Change in Mindset Among Executives

Jan Wendenburg said, "In many of these market segments, cybersecurity has primarily been about protecting one's own company against attacks rather than protecting products against cyberattacks." He acknowledges that a change in mindset among executives has begun, but he notes that it will naturally take time. At the same time, he emphasizes the far-reaching consequences if companies do not prioritize the Cyber Resilience Act (CRA). "Networked devices, machines, and systems that do not meet CRA requirements will no longer be permitted for sale or operation in the EU. Given development times of two to three years, it is imperative to act with the utmost urgency."

Violations of the EU regulation may result in fines of up to €15 million or 2.5% of a company's annual global turnover, whichever is greater. Additionally, the board of directors, management, and/or other responsible parties may face personal liability.

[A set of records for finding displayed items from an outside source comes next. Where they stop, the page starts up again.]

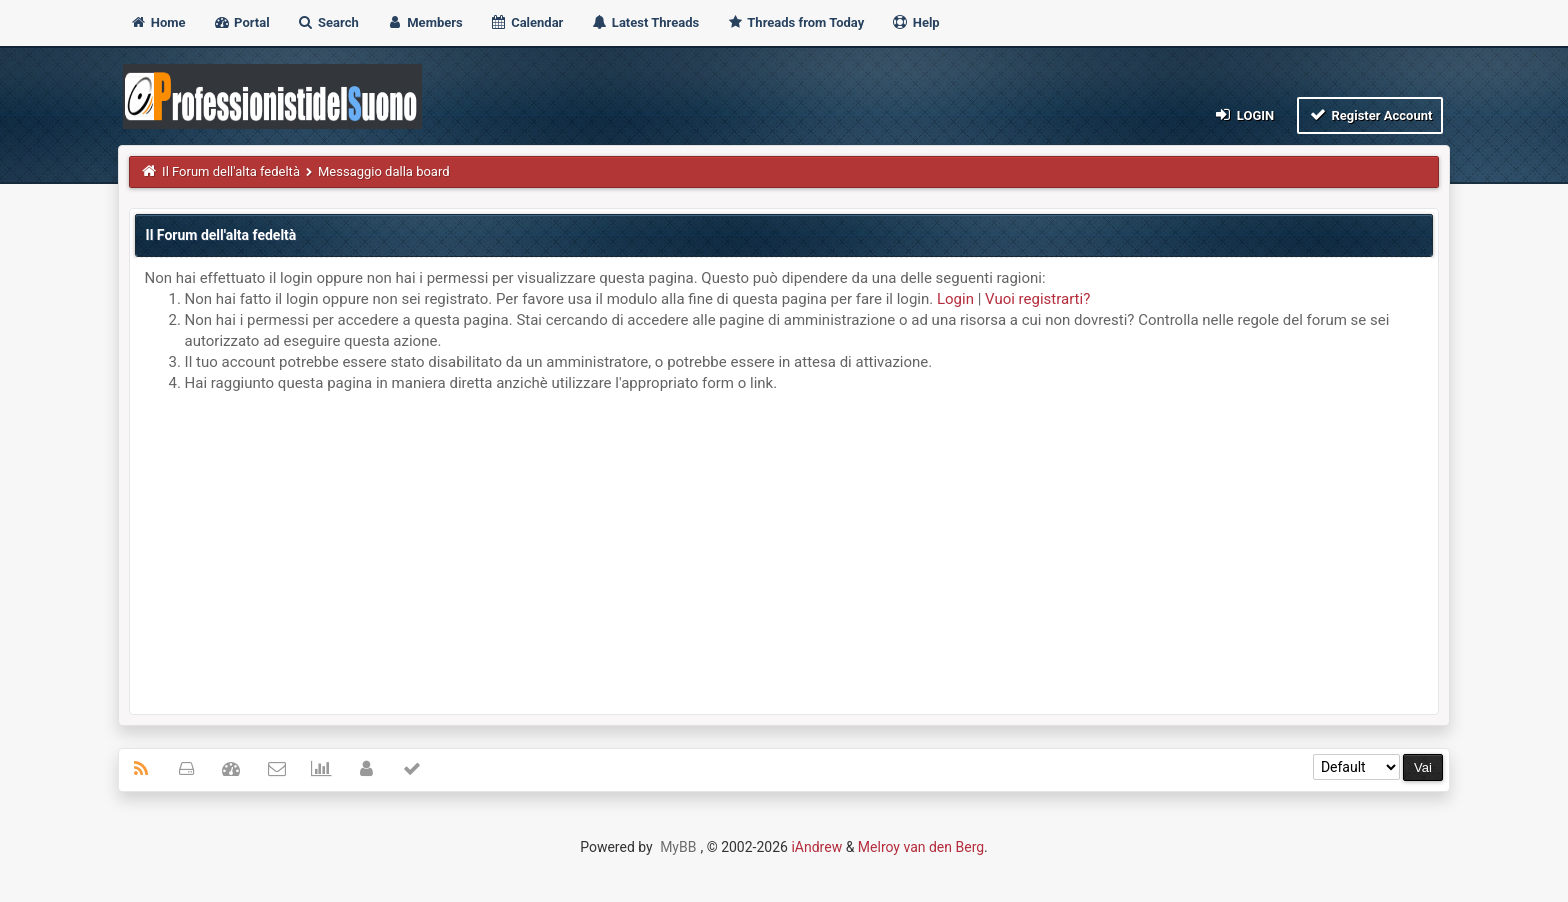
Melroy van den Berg (921, 847)
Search (328, 22)
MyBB (678, 847)
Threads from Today (795, 22)
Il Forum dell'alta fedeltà (231, 171)
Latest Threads (645, 22)
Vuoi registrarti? (1037, 299)
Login (1243, 114)
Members (424, 22)
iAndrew (816, 847)
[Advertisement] (784, 549)
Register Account (1370, 114)
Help (915, 22)
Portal (241, 22)
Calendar (526, 22)
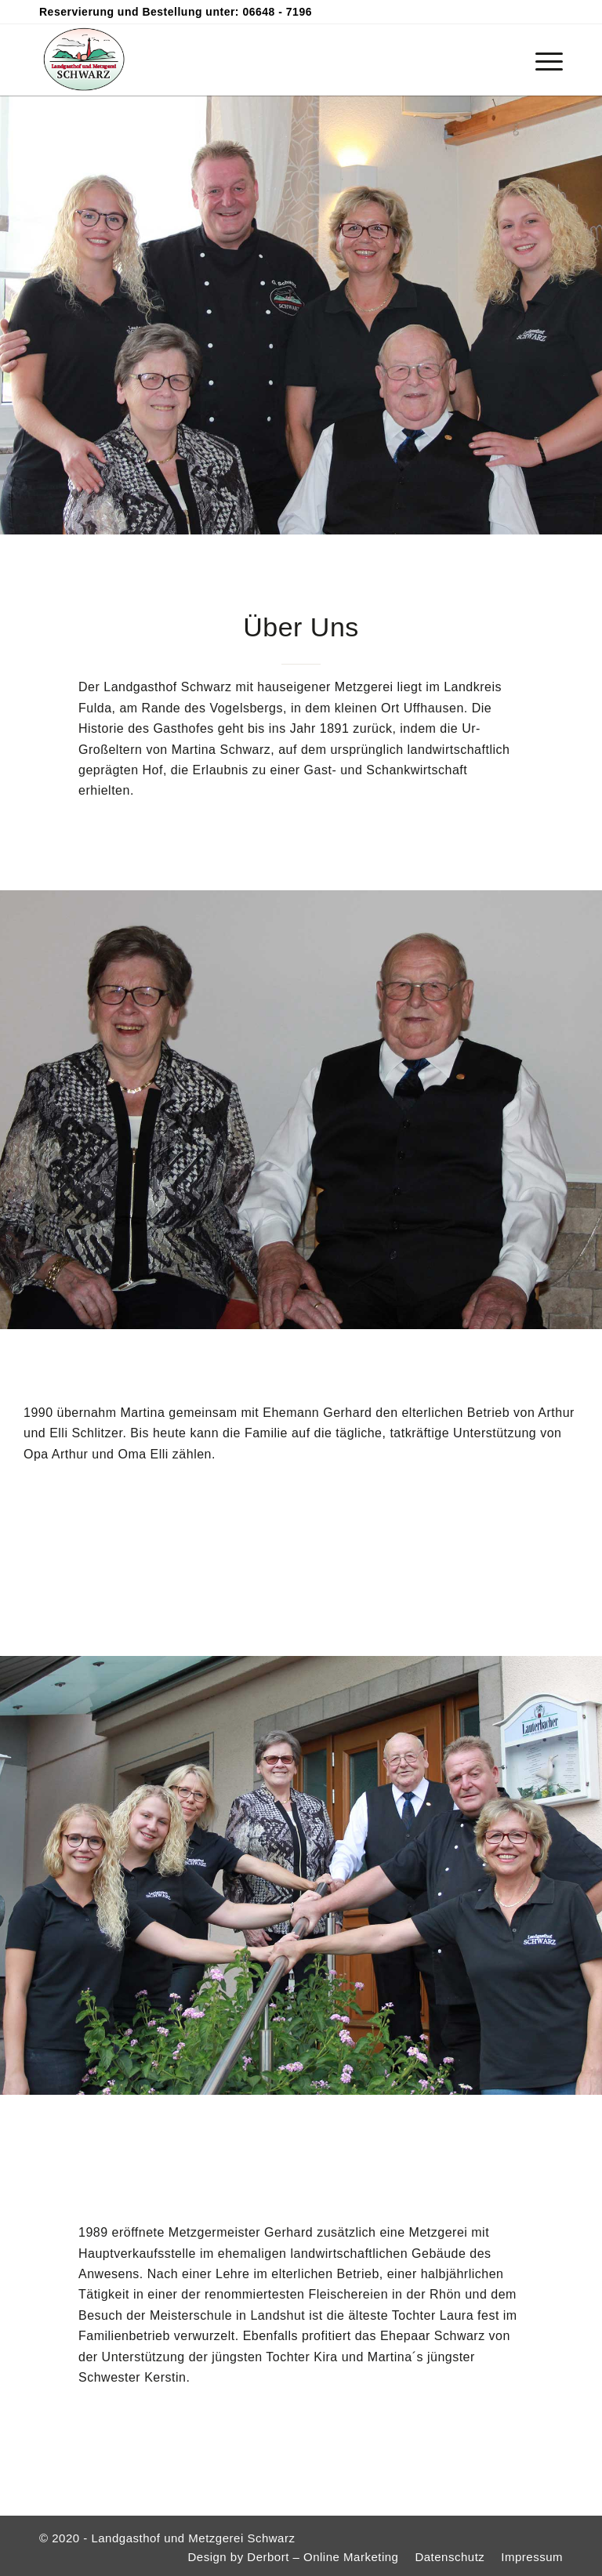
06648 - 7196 (277, 11)
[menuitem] (541, 59)
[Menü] (541, 59)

According to ONEKEY CEO Jan Wendenburg, "The CRA obligations apply not only to manufacturers and distributors of connected digital products, but also to any company that operates such devices. Therefore, a company that uses non-CRA-compliant devices, machines, or systems is also affected.”

The Security Situation Is Alarming, Yet OT Is Being Neglected

In order to protect themselves and their customers from the growing threat of cybercrime and to comply with regulatory requirements, companies must adhere to the CRA. The Federal Office for

Information Security (BSI) and the Federal Criminal Police Office (BKA) anticipate that the threat will continue to escalate in the coming years. In 2024 alone, cybercrime caused an estimated €178.6 billion in total damage in Germany, marking a €30.4 billion increase from the previous year.

Jan Wendenburg said, "Many companies focus on protecting computer systems and networks, but industrial control systems in machines and plants often receive too little attention when it comes to security issues." However, given the digital transformation of industrial processes, cyber threats on the shop floor are steadily increasing. Therefore, factories and logistics centers must apply the same high security standards as data centers.

ONEKEY has developed a platform that supports core Internet of Things (IoT) and operational technology (OT) cybersecurity functions, including vulnerability detection, software bill of materials (SBOM) validation, and regulatory compliance, for companies.